Your answer must be a single number: the count of lines in the records below that include the string "Shipping".

## Data for this exercise
◆ ◆ ◆ ◆ ◆ ◆ ◆
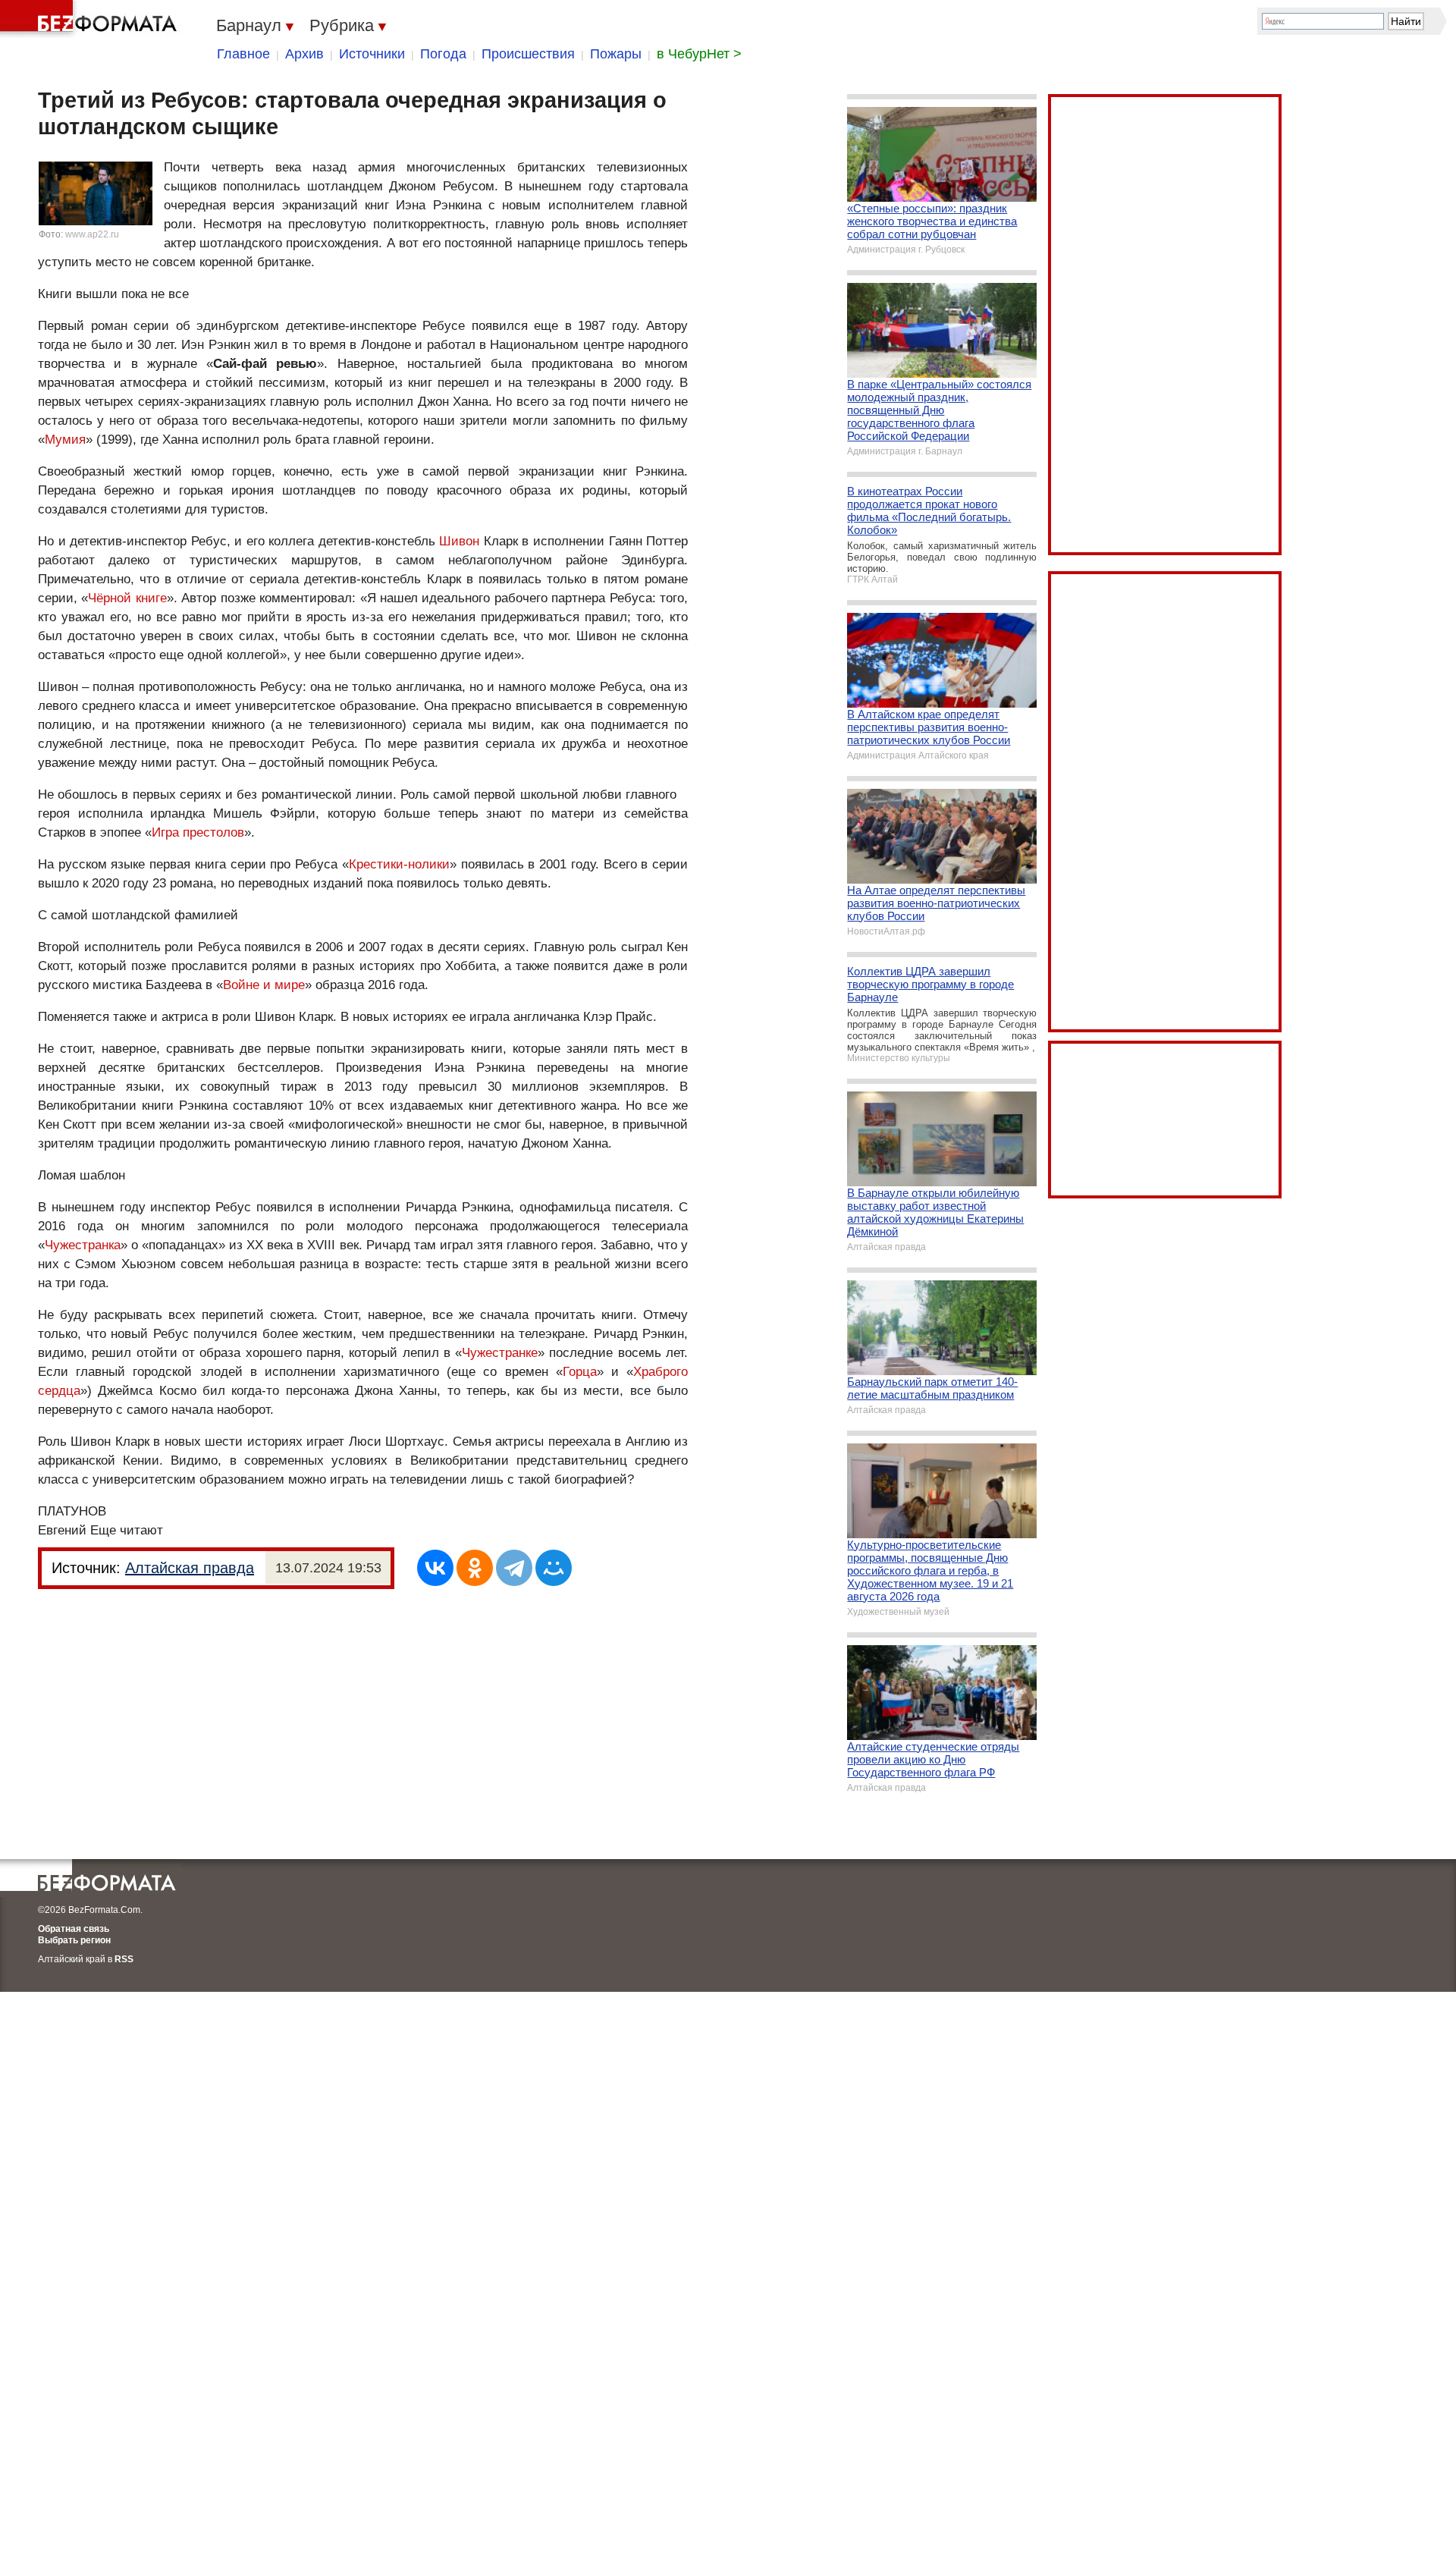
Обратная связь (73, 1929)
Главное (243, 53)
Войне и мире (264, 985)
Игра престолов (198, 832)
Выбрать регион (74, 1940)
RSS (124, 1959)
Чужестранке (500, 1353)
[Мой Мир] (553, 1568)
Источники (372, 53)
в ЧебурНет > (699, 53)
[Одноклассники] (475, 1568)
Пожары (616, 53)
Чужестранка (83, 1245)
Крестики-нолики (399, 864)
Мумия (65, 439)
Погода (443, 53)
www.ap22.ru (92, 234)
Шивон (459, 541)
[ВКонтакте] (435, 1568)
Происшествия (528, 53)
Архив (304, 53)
◆ ◆ ◆ ◆ ◆ ◆ ◆
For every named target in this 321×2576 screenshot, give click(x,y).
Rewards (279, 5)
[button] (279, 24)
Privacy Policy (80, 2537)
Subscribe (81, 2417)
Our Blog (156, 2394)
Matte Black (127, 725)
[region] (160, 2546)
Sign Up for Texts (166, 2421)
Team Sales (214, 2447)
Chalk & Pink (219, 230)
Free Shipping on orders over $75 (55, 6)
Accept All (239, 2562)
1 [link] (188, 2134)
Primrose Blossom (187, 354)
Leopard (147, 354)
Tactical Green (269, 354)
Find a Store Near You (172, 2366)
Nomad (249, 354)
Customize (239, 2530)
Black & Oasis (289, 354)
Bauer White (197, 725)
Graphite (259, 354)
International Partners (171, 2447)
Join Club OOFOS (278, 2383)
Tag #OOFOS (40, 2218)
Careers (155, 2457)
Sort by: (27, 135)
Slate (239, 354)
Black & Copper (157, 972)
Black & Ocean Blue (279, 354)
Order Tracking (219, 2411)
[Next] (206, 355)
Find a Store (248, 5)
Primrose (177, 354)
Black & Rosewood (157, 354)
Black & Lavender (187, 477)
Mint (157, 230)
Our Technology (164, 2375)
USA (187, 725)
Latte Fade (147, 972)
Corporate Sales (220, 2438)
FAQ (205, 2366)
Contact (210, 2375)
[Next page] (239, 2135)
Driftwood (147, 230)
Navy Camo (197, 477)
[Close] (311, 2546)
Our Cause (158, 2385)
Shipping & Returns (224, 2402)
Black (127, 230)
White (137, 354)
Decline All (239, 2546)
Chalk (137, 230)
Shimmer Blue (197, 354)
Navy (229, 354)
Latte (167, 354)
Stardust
◆ ◆ ◆ ◆ ◆ ◆ ◆
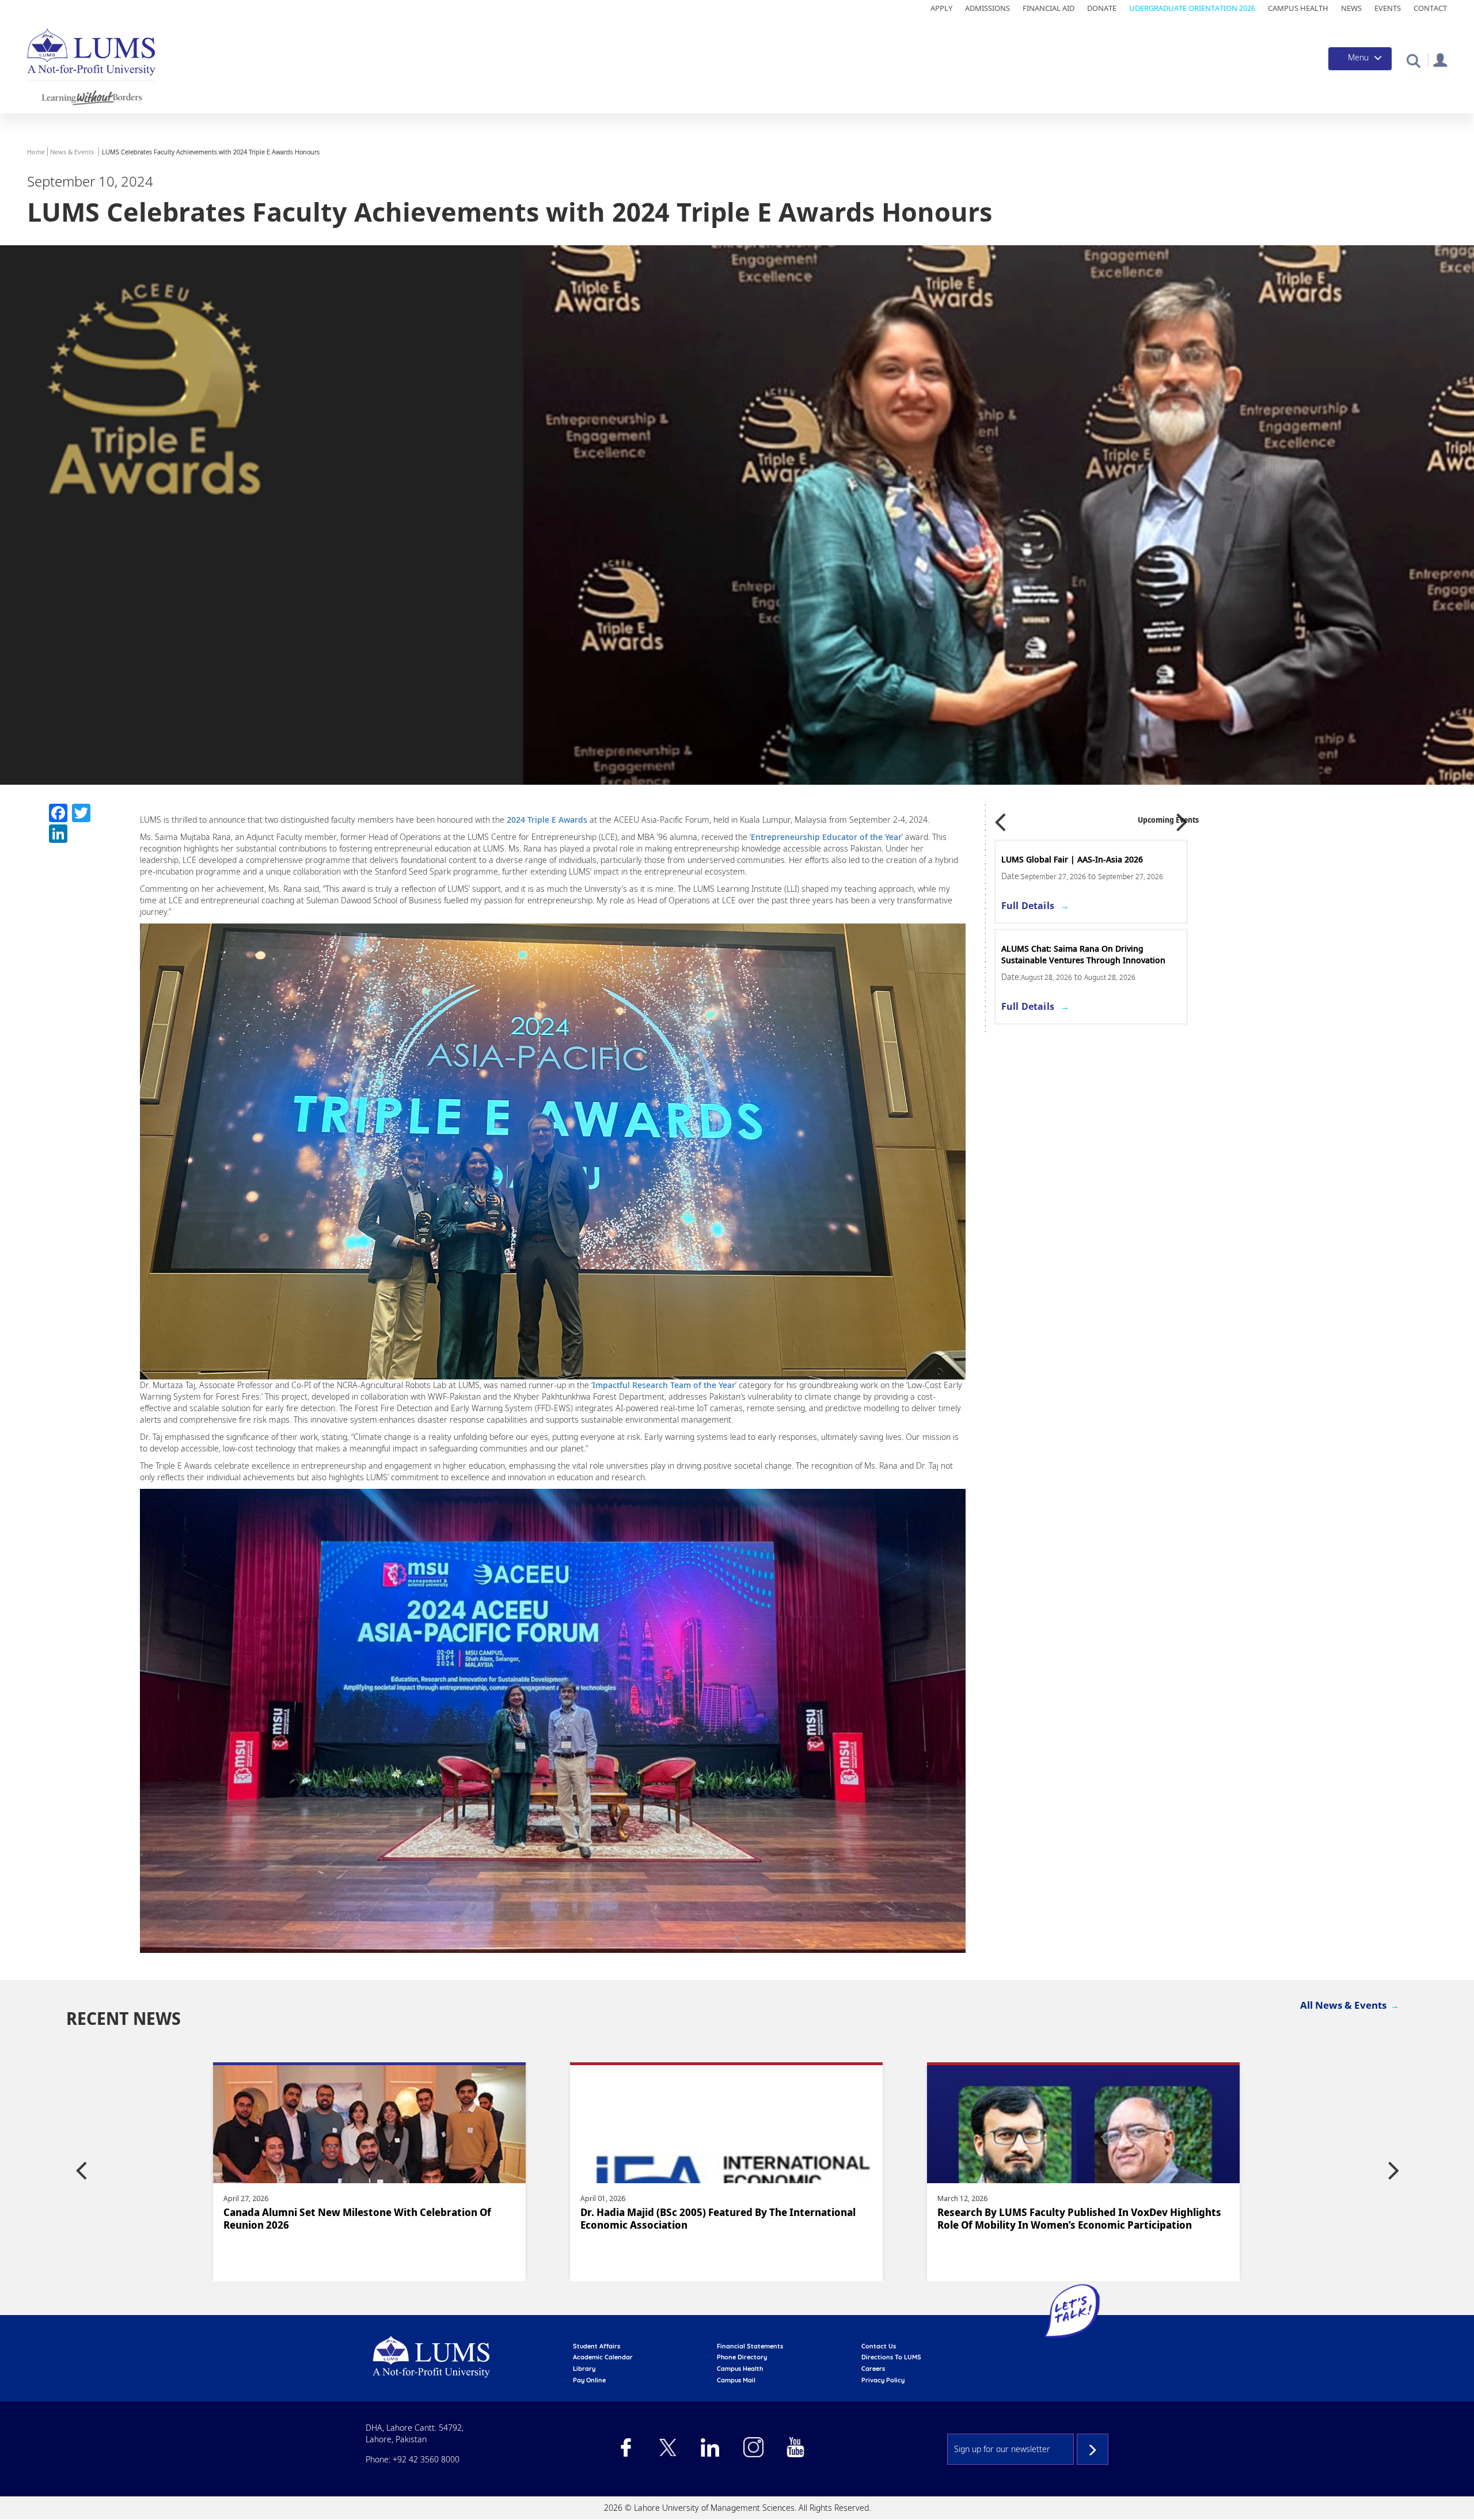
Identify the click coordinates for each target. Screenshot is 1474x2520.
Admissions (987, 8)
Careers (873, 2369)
◆ ◆ ◆ ◆ ◆ ◆ ◆
## Written solution
2